Dans son édition du jeudi 18 janvier 2018, cet organe qui fait office de porte-voix officieux du mouvement Ennahdha, a publié une interview de l’ambassadeur de Turquie en Tunisie, Omer Faruk Dogan. L’entretien est choquant parce que le journaliste qui l’a réalisé s’est contenté de servir de faire valoir au diplomate turc. Sans tenter de porter la contradiction.

L’ambassadeur de Turquie a ainsi eu droit à des questions –du genre «Est-ce qu’il y a des projets turcs en Tunisie afin de réduire le chômage» ou «A combien s’élève l’aide financière de la Turquie à la Tunisie».

Pis, le journaliste a même laissé le diplomate turc affirmer, de manière condescendante, au sujet de la récente visite du président Recep Tayyip Erdogan, que celui-ci est venu en Tunisie «à la demande de son excellence le président Caïd Essebsi». Pas à l’invitation. Une façon peut-être de dire que c’est vous qui avez besoin de nous, pas l’inverse. Et c’est nous, les Turcs, qui sommes en position de force.

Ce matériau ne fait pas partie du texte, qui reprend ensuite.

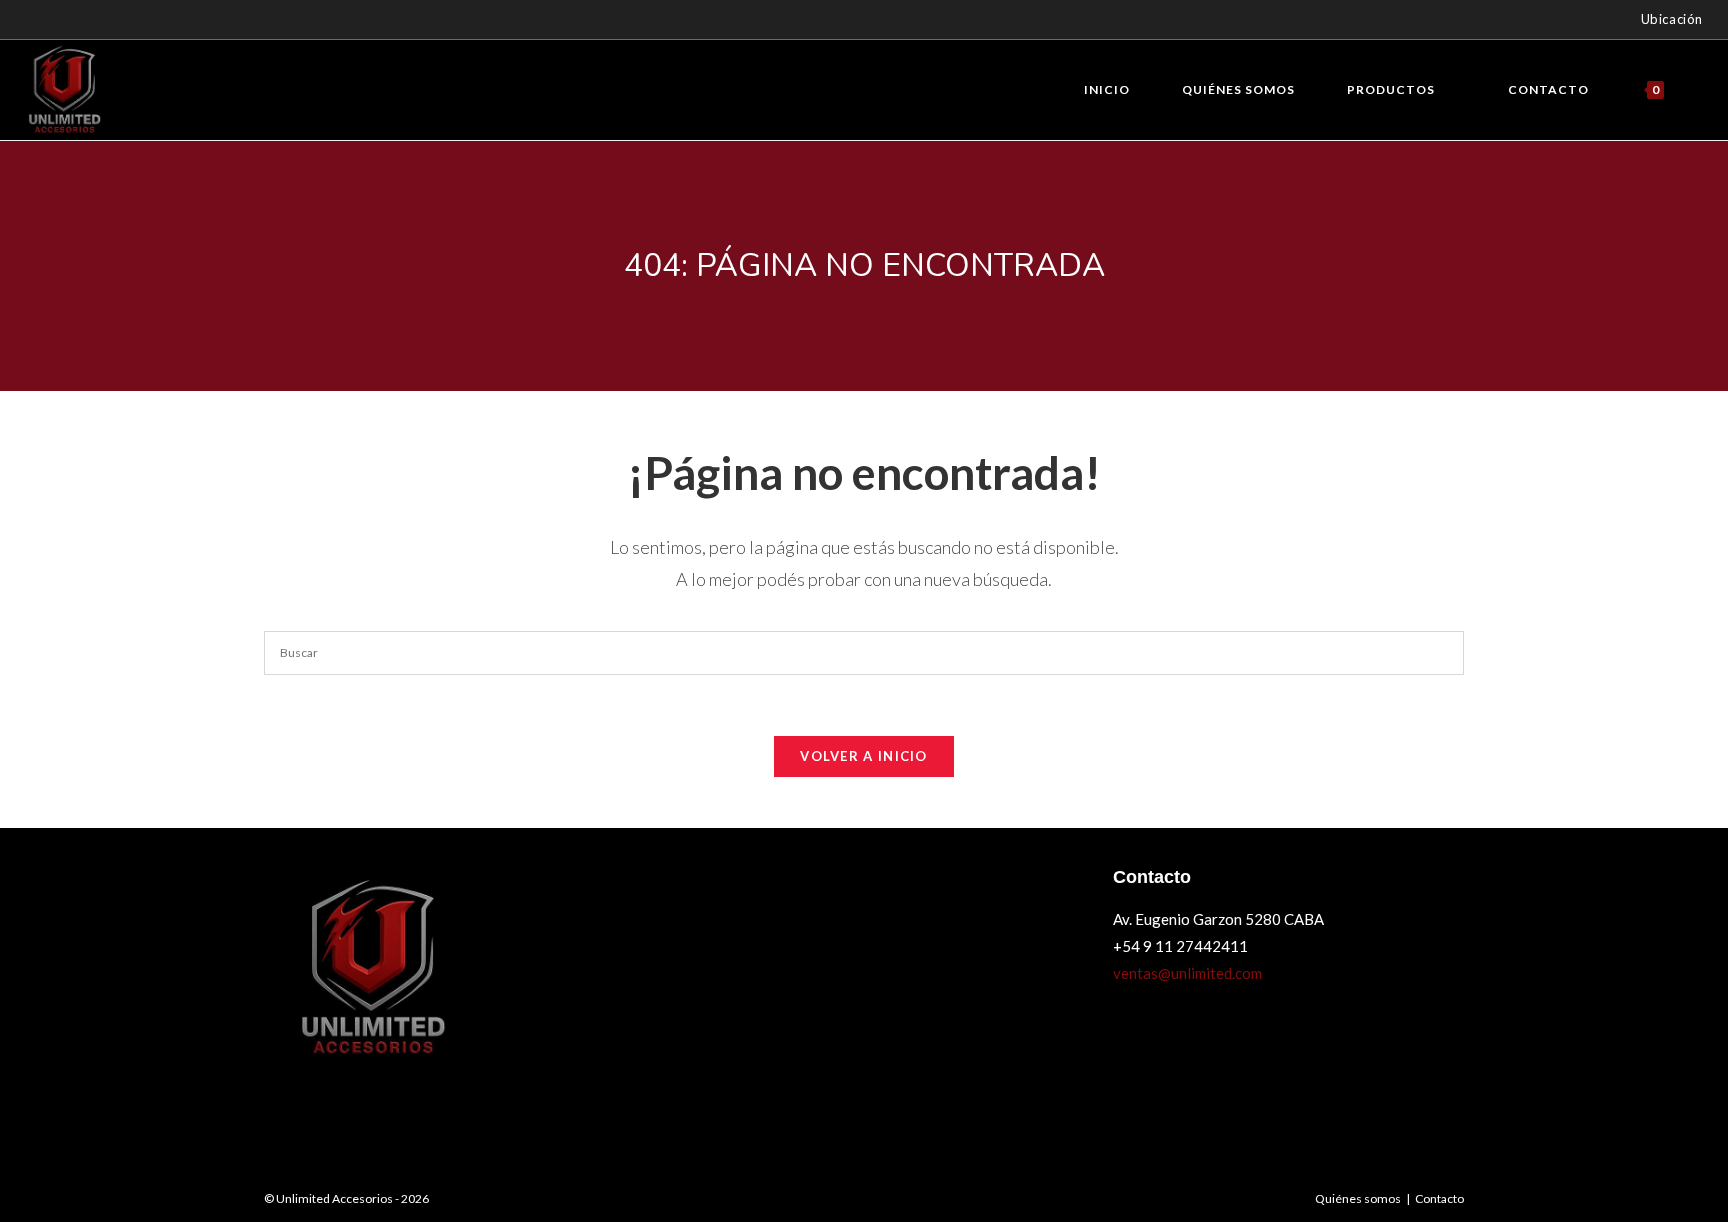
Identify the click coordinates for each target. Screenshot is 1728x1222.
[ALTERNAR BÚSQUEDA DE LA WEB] (1698, 90)
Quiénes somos (1358, 1198)
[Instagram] (61, 20)
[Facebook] (39, 20)
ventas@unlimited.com (1187, 973)
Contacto (1439, 1198)
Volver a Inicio (864, 756)
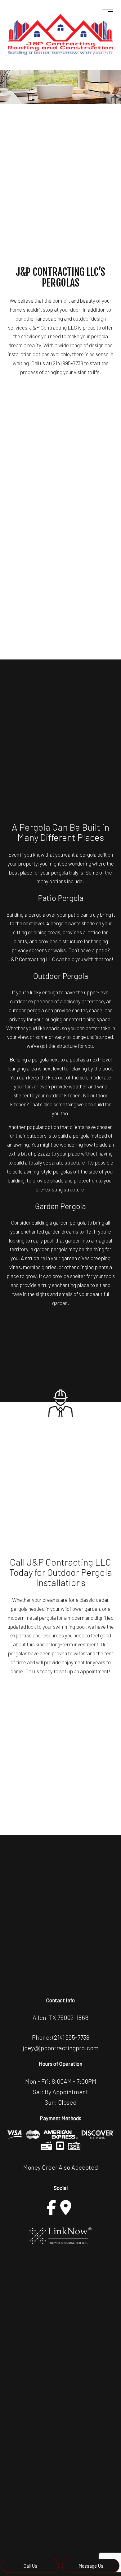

En agissant ainsi ou en cautionnant pareils actes, le mouvement Ennahdha aura beau multiplier les dénégations, il ne pourra empêcher les gens de se demander s’il n’est pas, d’une manière ou d’autre, une sorte de 5ème colonne de la Turquie en Tunisie. Et ses détracteurs d’affirmer qu’il l’est sans le moindre doute. Un parti politique peut entretenir des relations avec un pays étranger. Mais pas n’importe comment et faire n’importe quoi.